2032: Years later, at a landmark conference held at Gazprom-Alibaba University in Cambridge, Mass., political scientists will agree on the date Bush was re-elected. That was Sept. 3, 2029, when Hurricane Doris made landfall in New York and New Jersey. The combination was toxic: seawalls unfinished after years of money being siphoned by Mayor Bill de Blasio’s mandatory preschool program, sea levels driven 18 inches higher by thawing Arctic ice. Mid-Atlantic population centers from New York City on down are rendered partially uninhabitable, airports and rail lines unusable. The census of 2030, accordingly, finds the population moved south and west, the urban Democrats’ strongholds wiped out, substantial refugee camps forming along the border of a welcoming Canada. That shift, added to a rally-round-the-flag effect after President Bush’s tear-jerking crisis response, stymies a comeback attempt by former President Booker.

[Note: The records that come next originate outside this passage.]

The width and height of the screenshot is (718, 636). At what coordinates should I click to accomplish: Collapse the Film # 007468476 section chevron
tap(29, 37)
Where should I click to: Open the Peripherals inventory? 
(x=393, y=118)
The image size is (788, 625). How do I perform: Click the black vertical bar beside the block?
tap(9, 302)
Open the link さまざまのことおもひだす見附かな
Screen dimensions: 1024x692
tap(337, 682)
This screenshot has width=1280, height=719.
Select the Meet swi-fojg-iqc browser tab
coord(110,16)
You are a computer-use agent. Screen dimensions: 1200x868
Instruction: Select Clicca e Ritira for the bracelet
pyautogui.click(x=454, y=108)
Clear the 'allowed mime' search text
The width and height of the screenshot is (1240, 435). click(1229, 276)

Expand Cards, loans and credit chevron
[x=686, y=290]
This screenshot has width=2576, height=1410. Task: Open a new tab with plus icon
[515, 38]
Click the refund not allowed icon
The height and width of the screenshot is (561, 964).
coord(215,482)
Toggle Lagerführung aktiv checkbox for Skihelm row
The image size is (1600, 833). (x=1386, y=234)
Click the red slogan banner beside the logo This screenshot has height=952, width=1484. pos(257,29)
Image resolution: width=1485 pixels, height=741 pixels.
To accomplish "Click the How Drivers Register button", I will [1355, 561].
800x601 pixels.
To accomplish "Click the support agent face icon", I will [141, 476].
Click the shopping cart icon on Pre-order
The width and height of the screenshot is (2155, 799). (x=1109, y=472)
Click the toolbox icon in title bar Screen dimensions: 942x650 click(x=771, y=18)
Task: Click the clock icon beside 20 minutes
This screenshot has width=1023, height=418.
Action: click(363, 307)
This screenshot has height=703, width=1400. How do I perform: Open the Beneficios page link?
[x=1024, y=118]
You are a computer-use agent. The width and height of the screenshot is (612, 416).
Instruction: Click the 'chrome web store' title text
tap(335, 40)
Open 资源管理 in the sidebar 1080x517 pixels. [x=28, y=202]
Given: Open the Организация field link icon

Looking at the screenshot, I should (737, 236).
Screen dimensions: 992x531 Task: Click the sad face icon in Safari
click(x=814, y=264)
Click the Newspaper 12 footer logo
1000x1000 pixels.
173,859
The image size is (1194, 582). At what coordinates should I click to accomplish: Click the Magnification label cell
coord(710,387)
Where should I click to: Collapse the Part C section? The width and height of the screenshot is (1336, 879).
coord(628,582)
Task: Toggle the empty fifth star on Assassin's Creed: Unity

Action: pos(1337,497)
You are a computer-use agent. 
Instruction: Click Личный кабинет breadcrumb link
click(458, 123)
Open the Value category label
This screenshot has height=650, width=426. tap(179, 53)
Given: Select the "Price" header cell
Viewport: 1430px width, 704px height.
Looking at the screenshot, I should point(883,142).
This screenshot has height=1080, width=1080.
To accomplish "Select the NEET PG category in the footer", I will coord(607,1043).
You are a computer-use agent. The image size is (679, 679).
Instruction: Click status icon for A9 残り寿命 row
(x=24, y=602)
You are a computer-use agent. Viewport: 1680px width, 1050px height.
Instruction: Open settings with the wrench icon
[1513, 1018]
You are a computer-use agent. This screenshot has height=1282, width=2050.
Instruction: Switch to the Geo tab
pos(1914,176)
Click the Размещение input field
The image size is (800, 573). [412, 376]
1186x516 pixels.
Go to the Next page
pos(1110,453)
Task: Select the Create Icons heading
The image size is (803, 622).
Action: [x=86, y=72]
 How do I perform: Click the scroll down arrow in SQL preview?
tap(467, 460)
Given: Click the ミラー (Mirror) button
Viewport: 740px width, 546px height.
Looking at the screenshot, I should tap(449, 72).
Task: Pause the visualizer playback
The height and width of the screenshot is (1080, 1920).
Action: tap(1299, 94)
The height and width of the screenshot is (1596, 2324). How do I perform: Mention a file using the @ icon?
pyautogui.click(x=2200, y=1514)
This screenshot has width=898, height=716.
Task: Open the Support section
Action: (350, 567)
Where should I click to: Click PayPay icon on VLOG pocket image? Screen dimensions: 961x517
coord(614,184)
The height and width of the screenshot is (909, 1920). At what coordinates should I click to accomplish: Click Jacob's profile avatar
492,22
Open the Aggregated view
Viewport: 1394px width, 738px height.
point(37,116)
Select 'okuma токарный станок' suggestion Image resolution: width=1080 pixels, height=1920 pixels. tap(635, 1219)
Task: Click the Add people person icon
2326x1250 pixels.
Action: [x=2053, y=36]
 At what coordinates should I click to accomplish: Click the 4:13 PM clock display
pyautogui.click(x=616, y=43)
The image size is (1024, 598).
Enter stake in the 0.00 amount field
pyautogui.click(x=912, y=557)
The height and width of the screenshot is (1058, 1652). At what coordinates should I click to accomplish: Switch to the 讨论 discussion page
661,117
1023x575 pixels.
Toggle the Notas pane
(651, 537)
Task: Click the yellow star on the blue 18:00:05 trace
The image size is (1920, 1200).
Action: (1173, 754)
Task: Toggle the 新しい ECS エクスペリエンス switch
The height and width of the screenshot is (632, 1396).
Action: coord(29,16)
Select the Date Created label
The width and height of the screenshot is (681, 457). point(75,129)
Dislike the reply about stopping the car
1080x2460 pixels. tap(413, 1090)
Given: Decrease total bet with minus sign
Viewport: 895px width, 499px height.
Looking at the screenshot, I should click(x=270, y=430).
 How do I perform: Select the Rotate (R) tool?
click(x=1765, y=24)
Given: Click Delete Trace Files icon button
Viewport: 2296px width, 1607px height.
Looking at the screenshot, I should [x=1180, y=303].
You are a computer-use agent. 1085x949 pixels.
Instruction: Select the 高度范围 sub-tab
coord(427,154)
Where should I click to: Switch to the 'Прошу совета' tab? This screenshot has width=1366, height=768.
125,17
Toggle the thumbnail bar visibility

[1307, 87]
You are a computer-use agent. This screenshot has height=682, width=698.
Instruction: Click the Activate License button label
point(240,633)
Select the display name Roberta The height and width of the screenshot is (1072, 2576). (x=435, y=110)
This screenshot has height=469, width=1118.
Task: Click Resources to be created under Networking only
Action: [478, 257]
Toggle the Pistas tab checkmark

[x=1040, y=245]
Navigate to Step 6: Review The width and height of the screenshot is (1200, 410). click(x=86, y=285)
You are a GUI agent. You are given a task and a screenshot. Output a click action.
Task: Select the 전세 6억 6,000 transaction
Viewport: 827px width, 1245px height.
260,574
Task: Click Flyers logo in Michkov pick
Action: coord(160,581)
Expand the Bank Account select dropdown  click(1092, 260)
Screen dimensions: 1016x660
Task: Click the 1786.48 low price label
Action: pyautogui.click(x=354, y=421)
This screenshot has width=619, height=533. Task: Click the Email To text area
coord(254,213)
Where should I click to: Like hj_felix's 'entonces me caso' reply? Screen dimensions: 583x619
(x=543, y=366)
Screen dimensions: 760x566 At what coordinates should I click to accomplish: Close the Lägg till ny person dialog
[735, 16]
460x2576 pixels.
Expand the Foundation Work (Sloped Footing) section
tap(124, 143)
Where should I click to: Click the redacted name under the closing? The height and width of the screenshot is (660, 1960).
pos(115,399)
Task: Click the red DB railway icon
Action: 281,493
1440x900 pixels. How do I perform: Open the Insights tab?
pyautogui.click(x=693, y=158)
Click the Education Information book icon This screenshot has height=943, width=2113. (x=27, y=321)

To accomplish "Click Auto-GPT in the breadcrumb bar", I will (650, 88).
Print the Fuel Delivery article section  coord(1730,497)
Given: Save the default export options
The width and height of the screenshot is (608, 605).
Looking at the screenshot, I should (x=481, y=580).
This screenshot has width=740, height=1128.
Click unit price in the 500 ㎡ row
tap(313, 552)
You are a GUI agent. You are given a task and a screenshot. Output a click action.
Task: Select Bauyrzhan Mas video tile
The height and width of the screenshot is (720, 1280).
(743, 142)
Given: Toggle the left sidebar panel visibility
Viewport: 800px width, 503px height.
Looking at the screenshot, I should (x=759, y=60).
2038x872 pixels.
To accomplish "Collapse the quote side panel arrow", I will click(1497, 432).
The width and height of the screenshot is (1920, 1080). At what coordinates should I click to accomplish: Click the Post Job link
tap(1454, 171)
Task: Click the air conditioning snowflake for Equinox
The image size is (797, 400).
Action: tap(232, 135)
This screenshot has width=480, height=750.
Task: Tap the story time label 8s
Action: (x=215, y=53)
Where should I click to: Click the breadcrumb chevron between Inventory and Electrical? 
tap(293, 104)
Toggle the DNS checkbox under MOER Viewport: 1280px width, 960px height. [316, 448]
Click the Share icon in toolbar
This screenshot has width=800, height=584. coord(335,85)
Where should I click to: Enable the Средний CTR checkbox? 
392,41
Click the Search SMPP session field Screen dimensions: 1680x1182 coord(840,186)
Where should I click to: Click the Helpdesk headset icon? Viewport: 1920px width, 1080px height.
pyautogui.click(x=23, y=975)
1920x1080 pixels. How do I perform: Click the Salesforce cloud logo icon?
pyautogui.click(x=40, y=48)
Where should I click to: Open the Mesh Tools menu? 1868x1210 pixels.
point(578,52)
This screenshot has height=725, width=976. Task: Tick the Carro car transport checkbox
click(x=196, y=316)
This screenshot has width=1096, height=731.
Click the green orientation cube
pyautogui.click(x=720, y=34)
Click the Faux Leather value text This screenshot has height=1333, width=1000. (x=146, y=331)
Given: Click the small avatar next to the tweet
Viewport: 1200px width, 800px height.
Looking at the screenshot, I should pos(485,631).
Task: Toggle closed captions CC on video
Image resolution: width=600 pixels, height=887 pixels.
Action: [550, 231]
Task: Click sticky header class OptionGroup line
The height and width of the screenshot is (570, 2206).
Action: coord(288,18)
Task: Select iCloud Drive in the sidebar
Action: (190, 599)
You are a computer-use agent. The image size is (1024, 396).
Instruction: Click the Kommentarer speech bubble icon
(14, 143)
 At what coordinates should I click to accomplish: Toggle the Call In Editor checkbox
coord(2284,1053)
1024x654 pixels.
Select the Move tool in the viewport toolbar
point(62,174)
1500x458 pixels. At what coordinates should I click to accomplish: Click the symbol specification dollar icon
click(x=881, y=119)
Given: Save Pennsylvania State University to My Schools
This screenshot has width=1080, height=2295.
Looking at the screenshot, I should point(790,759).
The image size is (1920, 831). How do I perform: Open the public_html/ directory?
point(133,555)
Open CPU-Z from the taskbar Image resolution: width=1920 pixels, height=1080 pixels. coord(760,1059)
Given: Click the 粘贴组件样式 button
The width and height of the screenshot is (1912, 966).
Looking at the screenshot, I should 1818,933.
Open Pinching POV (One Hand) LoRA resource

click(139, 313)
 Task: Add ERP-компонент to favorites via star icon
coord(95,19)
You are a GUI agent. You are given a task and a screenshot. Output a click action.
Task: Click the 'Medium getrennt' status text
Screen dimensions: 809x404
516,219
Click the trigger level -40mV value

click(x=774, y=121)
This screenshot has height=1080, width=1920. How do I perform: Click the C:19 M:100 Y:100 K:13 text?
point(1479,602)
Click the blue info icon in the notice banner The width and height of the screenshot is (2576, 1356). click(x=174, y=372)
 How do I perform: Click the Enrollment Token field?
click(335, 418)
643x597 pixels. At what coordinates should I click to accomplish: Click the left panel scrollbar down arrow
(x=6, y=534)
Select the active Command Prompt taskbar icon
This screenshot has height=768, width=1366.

2036: Election postponed; brief intergalactic conflict with creatures from the Crab Nebula, who are eventually defeated by simple bacteria. Everyone’s a bit ashamed of how long it took to think of that.
2037: The second Bush term leaves an acrid taste, worsened by the droughts in the Southwest. Swathes of the region, starting with Phoenix, are abandoned quickly; the population floods back north, repopulating a now-temperate Midwest. That sets the table for Illinois Gov. Malia Obama in 2040, and for an election fought over an essential, divisive, question: Should the United States stand with its brothers north of the border and seize the fertile farmlands and gas fields of Canada? Obama wins, and the war that follows finally restores some national pride.